第39話「積極的な美少女留学生」

「――えっ、一緒に学校へ行きたい?」


 別々に登校しようとした矢先、シャーロットさんがお願いがあるという事で俺を呼び止めてきた。

 その内容が、今俺が確認した事である。


「はい……だめ、でしょうか……?」


 頬を赤く染めながら、上目遣いにシャーロットさんが見つめてくる。

 だがどうやら俺と目が合わないように意識しているみたいで、視線が俺の首元へと向いていた。


 えっと、なんだこの状況は?

 どうしてシャーロットさんは頬を赤く染めているのだろう?

 そして、モジモジとしているのはなんでだ?


 俺はシャーロットさんの様子を観察しながら、突然の展開に戸惑っていた。

 今のシャーロットさんは普段以上にかわいくて、見つめているとなんだか変な気分になりそうだ。
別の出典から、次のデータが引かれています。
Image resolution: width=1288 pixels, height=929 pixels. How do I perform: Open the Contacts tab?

 何より、彼女からの思わぬ誘いに俺の鼓動は高鳴っていた。

 正直このまま彼女の申し出を受け入れたいが――そういうわけにもいかないわけがある。


「ごめん、誰かに見られるとめんどくさい事になるから……」


 シャーロットさんは可憐な容姿のせいでとても周りの目を引いてしまう。

 そんな彼女と一緒に登校するなど、周りに俺たちの関係をアピールするようなものだ。

 少なくとも、根も葉もない噂が飛び交う事になるだろう。


 結局それはシャーロットさんを困らせる事になる。

 だから俺は断った。


「通学生が少ないところまででいいのです……。それでも、だめでしょうか……?」

「でも……」


 君の場合、一人でもいたらアウトなんだけど……。


 俺はその言葉を言おうとしたのだが、否定語から俺が入った事によってシャーロットさんがシュンとした事に気が付いてしまい、言葉を呑み込んだ。


 どうして彼女が誘ってくれているのかはわからない。

 しかし残念がってくれている事から、本当に俺と一緒に登校したがっていたという事はわかる。
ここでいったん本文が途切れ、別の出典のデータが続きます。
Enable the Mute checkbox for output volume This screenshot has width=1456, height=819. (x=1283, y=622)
 俺が一緒に登校する事を断っている理由は、シャーロットさんが困らないようにしたいからだ。

 だけどそれは、彼女の思いをないがしろにしてまで守るべきなのだろうか?


 そもそも彼女にきちんと説明をせずに、俺は別の理由を付けて誤魔化している。

 それは優しい彼女に気を遣わせないためなのだが、そのせいで彼女が本当はどう考えているのかを聞けていない。


 一つわかるのは、俺と一緒に歩いてるところを見られてもいいから、一緒に登校したいとシャーロットさんは思ってくれているという事だ。

 男女二人が一緒に歩いていれば周りからどう思われるか――聡明な彼女が理解していないとは思えないからな。


 ………………うん、今色々と言い訳・・・を思い浮かべてしまうくらい、俺もシャーロットさんと一緒に登校したいと思っているんだよな……。


 彼女と一緒にいると凄く緊張してしまう。

 だけど、それ以上に言葉にし難い幸福感がある。


 要は、一緒にいられるだけで幸せなのだ。


 シャーロットさんの言うとおり、他の学生があまり通らないところまでは一緒に行ってもいいのかもしれない。

 もし何かあればたまたま鉢合わせたなど、適当に言い訳をしよう。

 そうなればシャーロットさんも臨機応変に対応してくれるだろうしな。


 それにこれは、俺が怖いという誤解を解くチャンスかもしれない。

 チャンスをみすみす見逃す事もない、よな?


「ごめん、それじゃあ人通りが多くなるところまでは一緒に行こうか」


 どうするか悩んだ結果、シャーロットさんの誘いに乗る事にした俺は笑顔で答えた。

 するとシャーロットさんは、ポーっとした表情で俺の顔を見つめてきたのたが、少ししてハッとした表情になり、慌てて顔を左右に振った。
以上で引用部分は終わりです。